CUMBUCAS PÓS-MODERNAS




Em janeiro adquiri por um preço módico um desses “smartphones” queridinhos da moda numa promoção realizada por uma operadora. Muitos colegas de trabalho, clientes, alunos e até familiares elogiaram minha aquisição, citando todas as inegáveis vantagens dessa “maravilha da tecnologia”.
·         Além de telefone é máquina fotográfica e editor de fotos;
·         É também computador e tv;
·         Possibilita o acesso à internet e às redes sociais;
·         Possui GPS integrado e rastreador,
·         Pode carregar e-books, ler e enviar e-mails, e mensagens de vídeo;
· Etc., etc., etc ...        
Esses elogios me convenciam de minha inteligência e senso de oportunidade por tê-lo comprado. Mas hoje vejo que a inteligência e o senso de oportunidade foi de quem me vendeu o aparelho!
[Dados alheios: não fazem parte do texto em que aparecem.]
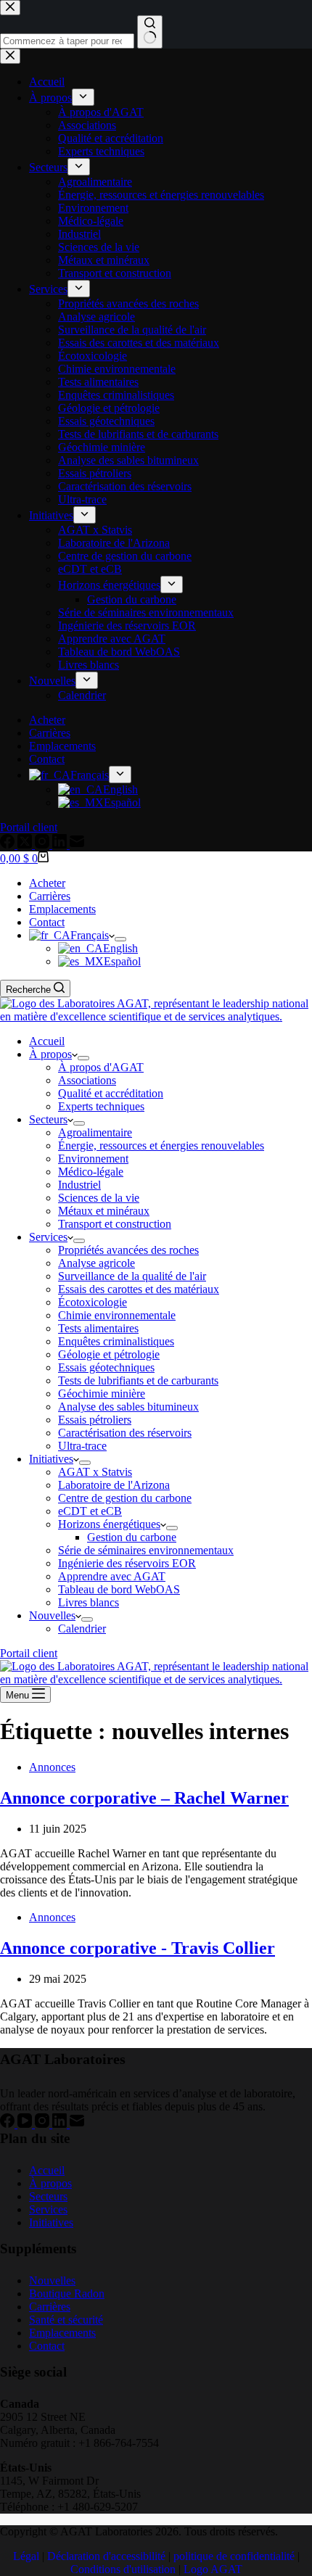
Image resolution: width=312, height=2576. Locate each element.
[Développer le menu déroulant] (120, 939)
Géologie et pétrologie (109, 1354)
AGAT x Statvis (95, 1472)
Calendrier (82, 1628)
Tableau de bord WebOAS (119, 1589)
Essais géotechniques (106, 1367)
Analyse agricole (96, 1263)
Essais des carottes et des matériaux (138, 1289)
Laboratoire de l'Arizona (114, 1485)
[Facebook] (8, 2124)
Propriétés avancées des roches (128, 1250)
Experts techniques (101, 1106)
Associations (87, 1080)
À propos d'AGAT (101, 1067)
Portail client (28, 1653)
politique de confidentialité (234, 2556)
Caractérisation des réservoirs (125, 1433)
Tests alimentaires (98, 1328)
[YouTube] (26, 2124)
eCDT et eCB (90, 1511)
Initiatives (51, 1459)
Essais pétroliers (94, 1419)
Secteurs (48, 1119)
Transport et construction (114, 1224)
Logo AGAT (213, 2569)
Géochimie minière (101, 1393)
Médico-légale (90, 1171)
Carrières (49, 896)
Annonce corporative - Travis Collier (137, 1948)
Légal (26, 2556)
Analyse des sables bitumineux (128, 1406)
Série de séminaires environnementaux (146, 1550)
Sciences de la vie (98, 1198)
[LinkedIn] (61, 2124)
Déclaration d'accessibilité (106, 2556)
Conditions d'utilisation (123, 2569)
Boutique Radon (66, 2293)
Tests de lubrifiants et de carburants (138, 1380)
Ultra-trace (82, 1446)
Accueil (47, 1041)
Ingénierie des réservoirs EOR (127, 1563)
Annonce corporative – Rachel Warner (144, 1797)
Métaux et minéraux (103, 1211)
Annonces (52, 1767)
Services (48, 1237)
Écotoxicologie (92, 1302)
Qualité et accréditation (110, 1093)
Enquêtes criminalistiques (116, 1341)
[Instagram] (43, 2124)
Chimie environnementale (117, 1315)
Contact (47, 922)
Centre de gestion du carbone (125, 1498)
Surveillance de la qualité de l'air (132, 1276)
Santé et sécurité (66, 2319)
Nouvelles (52, 1615)
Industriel (79, 1184)
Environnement (93, 1158)
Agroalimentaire (95, 1132)
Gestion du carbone (131, 1537)
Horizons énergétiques (109, 1524)
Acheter (47, 883)
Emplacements (62, 909)
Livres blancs (88, 1602)
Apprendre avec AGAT (111, 1576)
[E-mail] (77, 2124)
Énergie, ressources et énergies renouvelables (161, 1145)
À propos (50, 1054)
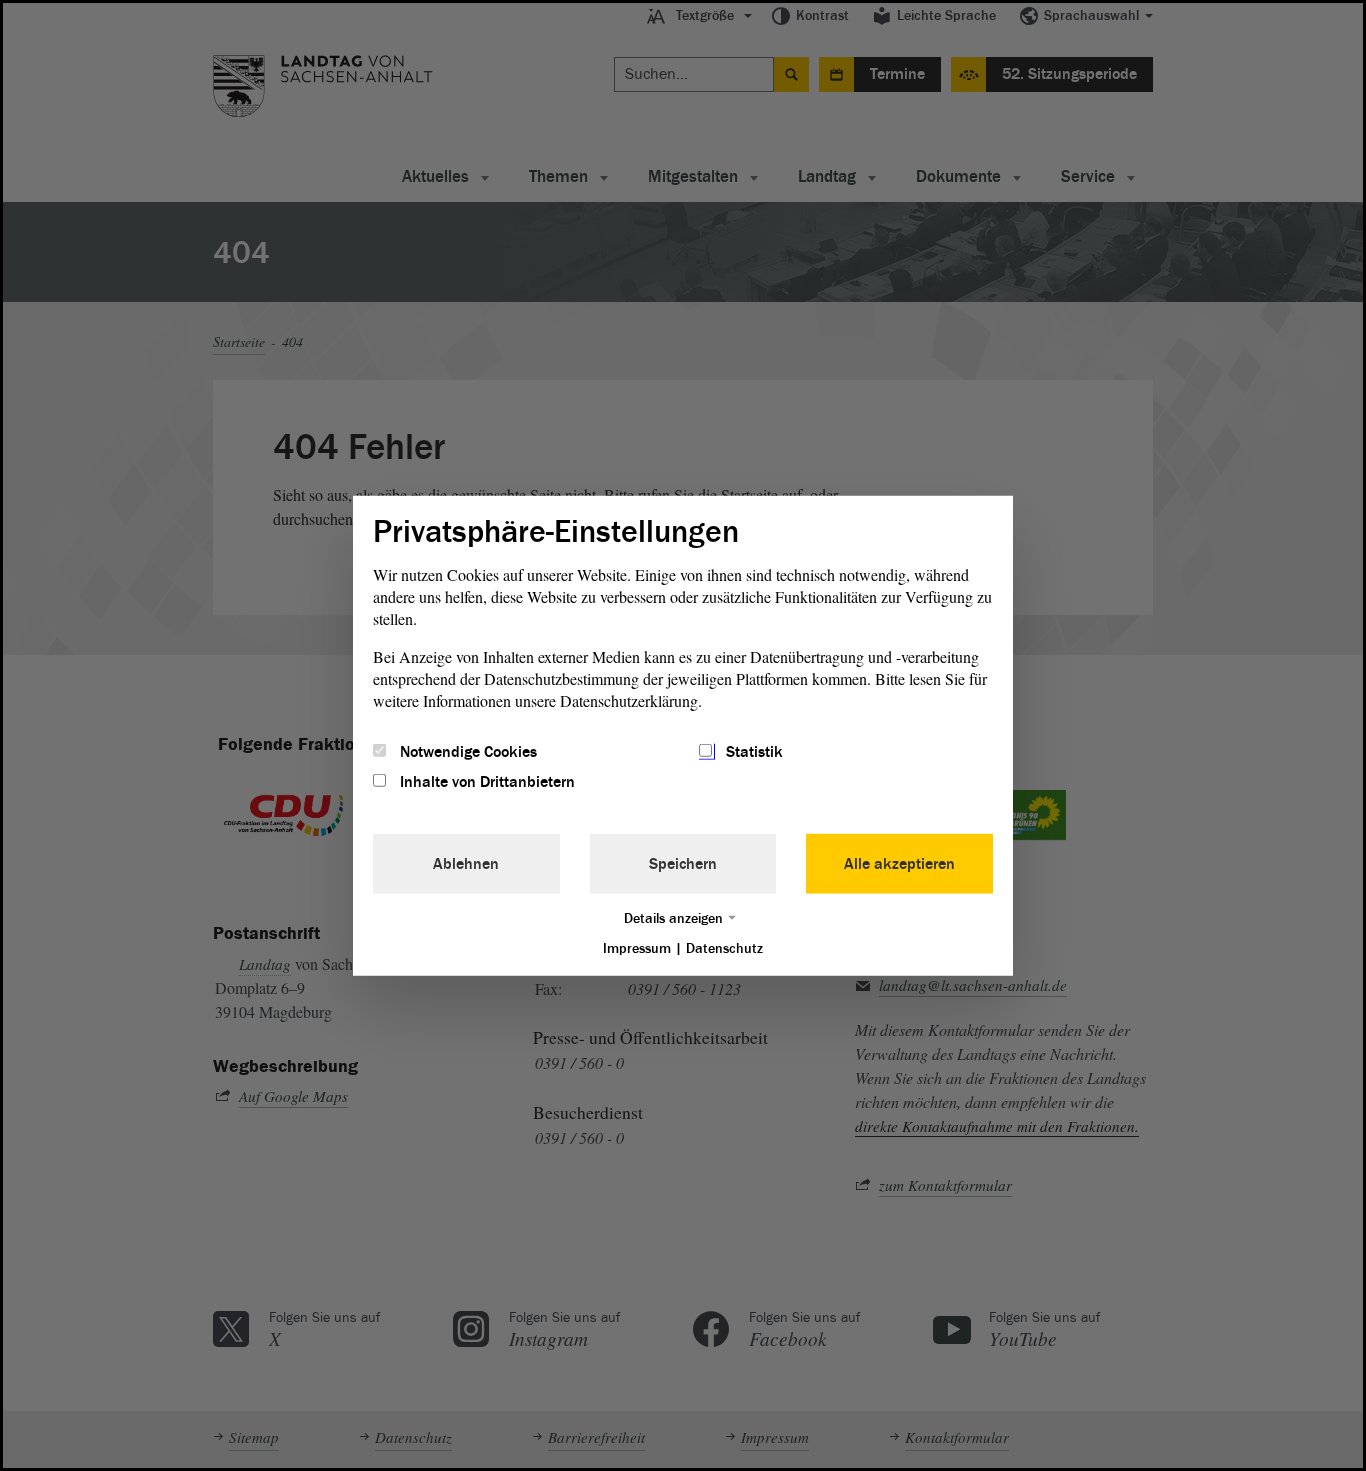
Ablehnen (466, 864)
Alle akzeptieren (899, 864)
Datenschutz (724, 948)
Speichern (683, 864)
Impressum (637, 948)
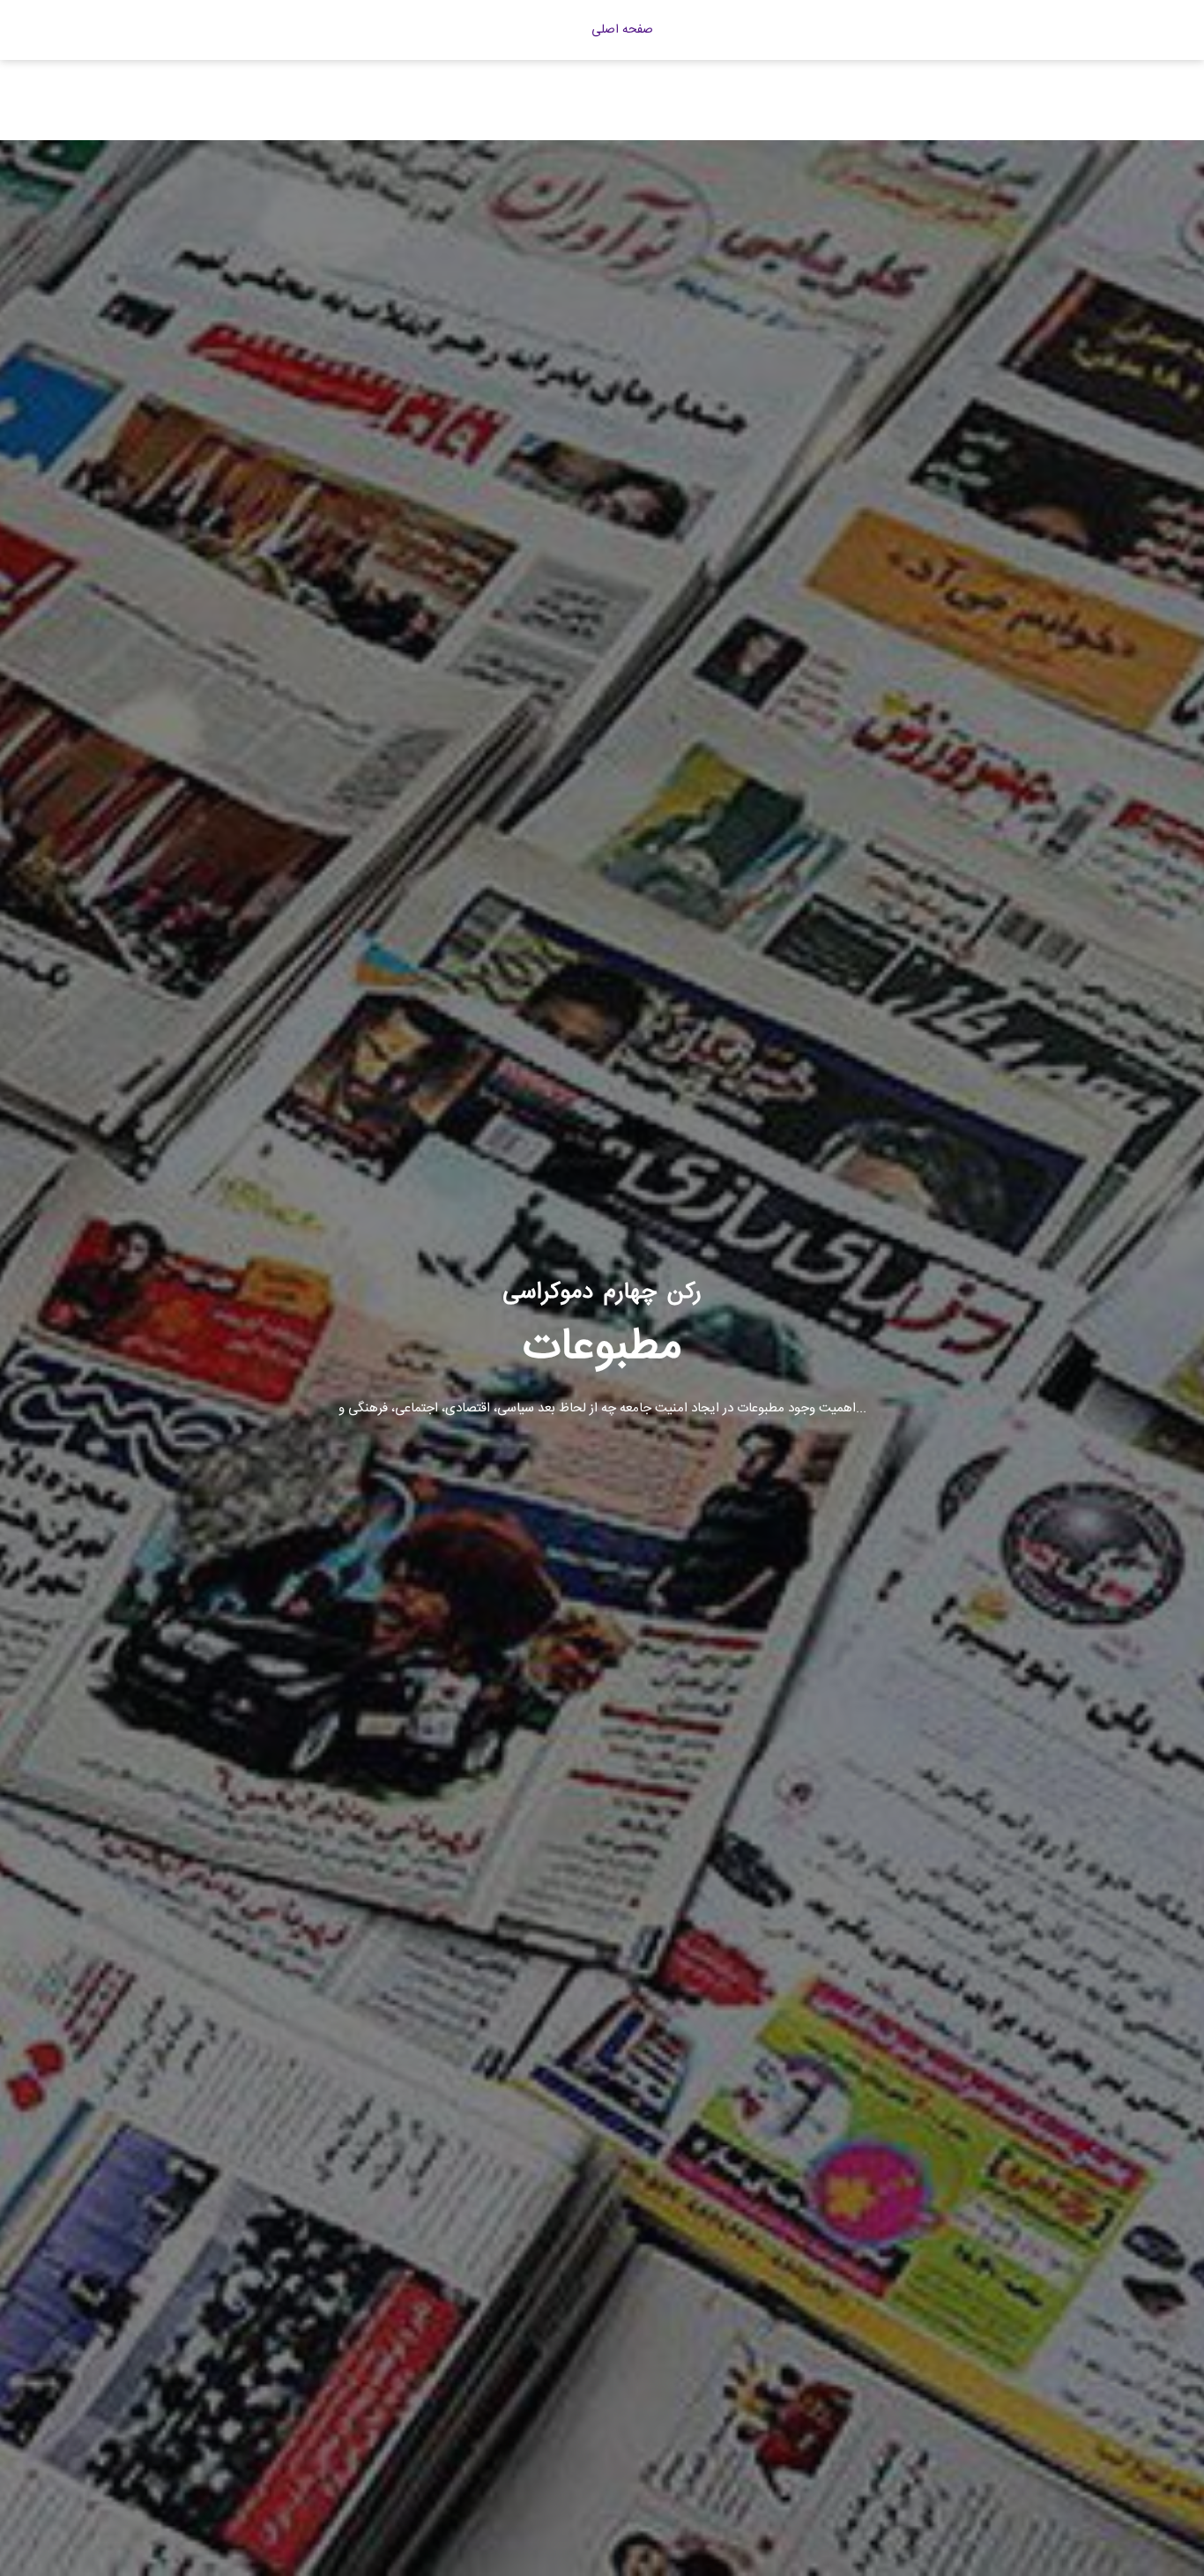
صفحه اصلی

De fato fiquei muito feliz com a compra naquele momento e comecei a ter fé nos tecnólogos de plantão. Ou procurei me convencer disso. Fui “órfão dos Pocket-PCs” (minicomputadores portáteis) por muito tempo e gostei quando pude aliar telefone ao computador numa única gerigonça portátil, fácil de carregar pelos aeroportos da vida, tornando-se tábuas de salvação em intermináveis horas de espera em “check ins” por esse mundo afora.
Sem perceber que eu tinha sido fisgado. Vivi o sonho durante um semestre. Em agosto do mesmo ano o mesmo aparelho ainda figurava em minha bolsa e meus antigos admiradores transformaram-se em meus questionadores.
  • – Ainda com o mesmo aparelho?!
  • – Não vai trocar?!
  • – Já chegou o novo modelo, sabia?!
  • – Deixa de ser pão-duro!!
E assim por diante...


Eu nem cogitava trocar de aparelho. Afinal o pobrezinho estava praticamente novo e atendia todas as minhas necessidades. E quando manifestei essa ideia de gente comedida, que só compra coisas que realmente necessita, quase fui crucificado. Pois a lição do pós-modernismo é simples. “Mantenha seu status a qualquer preço”. Afinal a imagem de pessoa “antenada” que eu havia conquistado não tinha preço. Mas na verdade tinha preço, sim. E era muito alto!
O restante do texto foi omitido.